## Your task
The records below must be written out exactly, with every picture left behind.

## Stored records

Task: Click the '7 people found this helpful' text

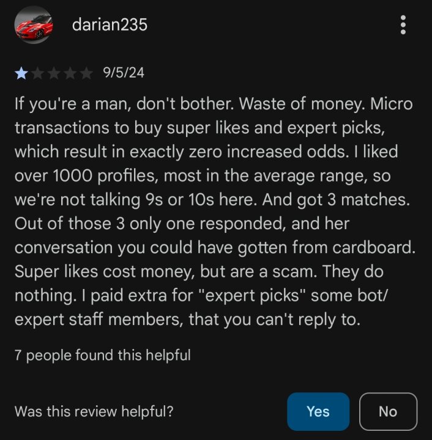Action: [x=103, y=355]
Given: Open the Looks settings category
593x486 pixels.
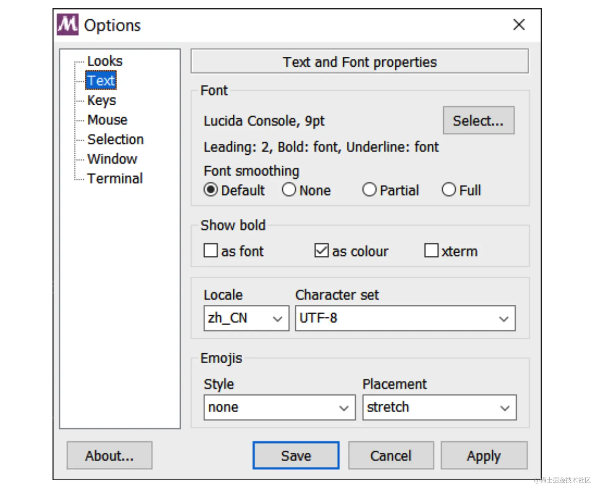Looking at the screenshot, I should (x=105, y=61).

## Reply
Task: Click the '7 people found this helpful' text

Action: [x=103, y=355]
Given: Open the Looks settings category
593x486 pixels.
Looking at the screenshot, I should (x=105, y=61).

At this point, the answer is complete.